WHAT IS REQUIRED »
Reading the records beneath this task, work out how many lines contain the word "Business" and reply with only that number.

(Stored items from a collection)
※ ※ ※
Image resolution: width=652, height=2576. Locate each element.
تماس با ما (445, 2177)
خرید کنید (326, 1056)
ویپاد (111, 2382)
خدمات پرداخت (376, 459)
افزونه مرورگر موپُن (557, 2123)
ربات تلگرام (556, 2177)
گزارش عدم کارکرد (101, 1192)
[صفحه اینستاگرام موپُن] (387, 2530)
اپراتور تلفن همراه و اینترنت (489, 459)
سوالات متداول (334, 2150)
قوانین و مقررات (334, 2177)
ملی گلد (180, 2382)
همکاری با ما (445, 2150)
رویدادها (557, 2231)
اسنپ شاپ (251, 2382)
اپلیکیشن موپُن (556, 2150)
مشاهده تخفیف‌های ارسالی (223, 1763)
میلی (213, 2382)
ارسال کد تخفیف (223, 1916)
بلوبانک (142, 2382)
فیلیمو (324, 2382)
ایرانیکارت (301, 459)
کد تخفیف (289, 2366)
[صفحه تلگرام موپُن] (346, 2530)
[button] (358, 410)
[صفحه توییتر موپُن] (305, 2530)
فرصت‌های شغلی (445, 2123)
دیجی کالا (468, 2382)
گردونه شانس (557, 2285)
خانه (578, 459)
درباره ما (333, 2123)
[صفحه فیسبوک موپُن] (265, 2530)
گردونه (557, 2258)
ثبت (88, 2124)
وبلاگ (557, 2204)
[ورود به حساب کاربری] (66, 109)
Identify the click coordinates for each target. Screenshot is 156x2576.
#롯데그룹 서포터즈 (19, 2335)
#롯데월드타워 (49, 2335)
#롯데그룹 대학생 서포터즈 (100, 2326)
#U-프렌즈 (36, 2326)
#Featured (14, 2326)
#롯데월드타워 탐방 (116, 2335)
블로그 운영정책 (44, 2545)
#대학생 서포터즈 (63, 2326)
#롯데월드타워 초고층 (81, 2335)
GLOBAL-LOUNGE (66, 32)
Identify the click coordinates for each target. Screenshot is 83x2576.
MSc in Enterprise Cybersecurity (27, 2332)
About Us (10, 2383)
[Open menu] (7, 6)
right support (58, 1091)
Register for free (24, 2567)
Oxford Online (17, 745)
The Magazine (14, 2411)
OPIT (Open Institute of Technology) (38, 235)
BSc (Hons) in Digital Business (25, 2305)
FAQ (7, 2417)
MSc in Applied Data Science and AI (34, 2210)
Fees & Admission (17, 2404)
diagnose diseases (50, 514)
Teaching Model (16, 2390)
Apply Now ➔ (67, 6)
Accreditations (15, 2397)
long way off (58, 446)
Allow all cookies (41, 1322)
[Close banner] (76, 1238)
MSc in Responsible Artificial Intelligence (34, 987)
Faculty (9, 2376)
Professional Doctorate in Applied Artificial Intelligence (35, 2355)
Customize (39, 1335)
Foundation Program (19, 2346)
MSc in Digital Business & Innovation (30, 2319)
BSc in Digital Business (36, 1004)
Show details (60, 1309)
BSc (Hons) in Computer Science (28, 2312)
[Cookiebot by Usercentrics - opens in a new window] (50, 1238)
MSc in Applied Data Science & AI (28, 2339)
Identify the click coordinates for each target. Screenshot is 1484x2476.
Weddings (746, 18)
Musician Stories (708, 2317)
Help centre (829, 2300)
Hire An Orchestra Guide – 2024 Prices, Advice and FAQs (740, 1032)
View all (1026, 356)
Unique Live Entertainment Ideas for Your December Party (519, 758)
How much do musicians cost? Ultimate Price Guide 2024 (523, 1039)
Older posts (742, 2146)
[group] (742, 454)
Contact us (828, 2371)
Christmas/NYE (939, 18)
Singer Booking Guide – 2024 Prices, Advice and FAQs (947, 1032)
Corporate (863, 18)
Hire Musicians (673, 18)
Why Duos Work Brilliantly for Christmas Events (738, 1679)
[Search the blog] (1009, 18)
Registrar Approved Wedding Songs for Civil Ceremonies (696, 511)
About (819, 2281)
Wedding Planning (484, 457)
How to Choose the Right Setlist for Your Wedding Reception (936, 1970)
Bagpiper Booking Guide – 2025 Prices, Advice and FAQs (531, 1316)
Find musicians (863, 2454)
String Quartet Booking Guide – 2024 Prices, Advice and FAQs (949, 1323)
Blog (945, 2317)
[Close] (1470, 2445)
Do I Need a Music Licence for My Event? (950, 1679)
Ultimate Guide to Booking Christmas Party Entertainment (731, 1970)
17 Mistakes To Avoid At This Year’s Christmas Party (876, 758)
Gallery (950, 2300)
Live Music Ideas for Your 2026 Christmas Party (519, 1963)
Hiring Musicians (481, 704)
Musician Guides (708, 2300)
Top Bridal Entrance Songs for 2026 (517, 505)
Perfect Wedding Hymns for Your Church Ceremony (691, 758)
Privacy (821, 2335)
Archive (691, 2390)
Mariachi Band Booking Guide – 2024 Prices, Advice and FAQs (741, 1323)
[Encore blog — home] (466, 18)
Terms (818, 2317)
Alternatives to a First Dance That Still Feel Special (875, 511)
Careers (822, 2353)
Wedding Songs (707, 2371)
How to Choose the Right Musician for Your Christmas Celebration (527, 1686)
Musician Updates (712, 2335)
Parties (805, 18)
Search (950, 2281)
※ ※ ※
WRITTEN REPLY »
3